» **Source text**
Few topics in photography are as important – and as personal – as the composition that you choose. Composition has the power to convey exactly what you want to say with a photograph, guiding a viewer’s eye seamlessly across the frame. It has been called, with good reason, the strongest way of seeing. This article revisits some previous Photography Life articles on composition, covering the most important elements and discussing how they relate to one another.
Table of Contents
1) The Definition of Composition
At its most basic, composition is a relatively easy topic to understand in photography. Each time that you take a photograph, you must make conscious decisions as to which items you want to include. And, even more importantly, you must decide how to arrange the objects that are in your image. So, composition is nothing more than consciously arranging the objects in your photographs; any more complex definition just adds confusion for the sake of adding confusion.
Of course, as easy as it is to define the word “composition,” it can be remarkably tough to implement successfully. A strong composition, for example, is more than just a happenstance arrangement of objects. Instead, it brings meaning to your photographs, making them more important than they otherwise would be. A shadow is no longer a shadow; it is a line that leads to a person’s face – and the person is looking at a pot of flowers, which is the same color as a painting hung in the background. Your composition can tell a story, and it can thread together several objects that otherwise would be unrelated. The ultimate goal of a successful composition is to elevate the meaning of an image.
If you are interested to read more about the definition of composition, including fields other than photography, you can read our article, “What is Composition in Photography?”
2) Visualization in Photography
The first step to creating a successful photograph takes place before you click the shutter: visualization. This is the concept of seeing the image in your mind’s eye, then asking yourself exactly which changes you are trying to make.
Visualization is all about questioning your photographic decisions. Are you focusing on the right subject, or should you search for something else? Which emotions do you want the image to convey (i.e., dark and ominous, or vibrant and happy)? After the photograph has been fully post-processed, how exactly will it look, whether in print or on screen?

» **Information provided**
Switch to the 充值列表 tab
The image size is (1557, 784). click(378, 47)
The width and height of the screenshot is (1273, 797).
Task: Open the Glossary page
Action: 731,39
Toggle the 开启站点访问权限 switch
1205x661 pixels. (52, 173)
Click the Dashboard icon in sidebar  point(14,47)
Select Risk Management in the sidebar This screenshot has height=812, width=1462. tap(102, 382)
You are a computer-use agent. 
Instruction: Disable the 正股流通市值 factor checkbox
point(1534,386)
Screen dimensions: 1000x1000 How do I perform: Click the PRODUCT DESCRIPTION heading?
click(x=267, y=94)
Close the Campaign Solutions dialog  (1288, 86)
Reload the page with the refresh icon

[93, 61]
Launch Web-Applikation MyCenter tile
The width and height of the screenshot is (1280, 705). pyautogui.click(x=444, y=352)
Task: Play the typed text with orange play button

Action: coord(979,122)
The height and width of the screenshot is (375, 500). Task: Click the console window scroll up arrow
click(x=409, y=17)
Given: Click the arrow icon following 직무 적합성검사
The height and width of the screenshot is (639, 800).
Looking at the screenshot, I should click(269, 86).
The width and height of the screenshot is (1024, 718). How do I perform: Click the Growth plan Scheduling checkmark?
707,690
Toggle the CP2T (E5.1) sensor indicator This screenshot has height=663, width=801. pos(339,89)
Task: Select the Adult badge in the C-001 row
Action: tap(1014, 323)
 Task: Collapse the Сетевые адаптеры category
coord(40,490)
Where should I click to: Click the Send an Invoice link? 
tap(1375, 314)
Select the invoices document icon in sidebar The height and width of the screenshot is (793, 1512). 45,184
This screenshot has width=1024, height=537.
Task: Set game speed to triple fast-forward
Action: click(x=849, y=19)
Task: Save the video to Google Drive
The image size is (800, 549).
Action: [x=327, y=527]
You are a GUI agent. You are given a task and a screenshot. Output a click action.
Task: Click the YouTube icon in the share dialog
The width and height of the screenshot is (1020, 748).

» **Exercises to complete**
1) Reproduce everything in the composition article from "2) Visualization in" down to "or on screen?", swapping in "release button" wherever "shutter" appears.
2) Answer these from the composition article:
(a) At its most basic, what does the composition article say composition is?
(b) What is named as the ultimate goal of a successful composition?
(c) What is the first step to creating a successful photograph?
3) Extend the composition article onward from its final sentence.
None of this depends on the data.

» **Answers**
1)
2) Visualization in Photography
The first step to creating a successful photograph takes place before you click the release button: visualization. This is the concept of seeing the image in your mind’s eye, then asking yourself exactly which changes you are trying to make.
Visualization is all about questioning your photographic decisions. Are you focusing on the right subject, or should you search for something else? Which emotions do you want the image to convey (i.e., dark and ominous, or vibrant and happy)? After the photograph has been fully post-processed, how exactly will it look, whether in print or on screen?

2)
(a) Consciously arranging the objects in your photographs.
(b) To elevate the meaning of an image.
(c) Visualization.

3)
The importance of visualization cannot be overstated, although many photographers do not initially realize its true value. Visualization is the planning behind a good photograph – an attempt to understand exactly how an image will look even before you take the photo. As you may expect, visualization is a crucial component of every genre of art. Even when looking at nothing but marble, sculptors plan exactly how their statues will appear. Painters plan what to create well before picking up their brush. Even abstract or experimental artists have an idea in mind before creating their pieces. Photography should be no different; your images will improve tremendously if you spend time working on visualization.
Photography Life writer Rick Keller has covered visualization in photography in several articles, which are important reads for anyone who wants to learn more about this crucial topic: “Construction of a Photograph: The Process of Visualization,” “Visualization: The Hunt for Light,” and “Visualization and Film Photography.”
3) Leading the Eye
You cannot predict the exact path of a viewer’s eye through your photographs, but you do have the ability to nudge it towards one object or another. Do you want your viewers to pay more attention to the mountains in the background? What about someone’s hat, or the way that a palm tree bends across the beach?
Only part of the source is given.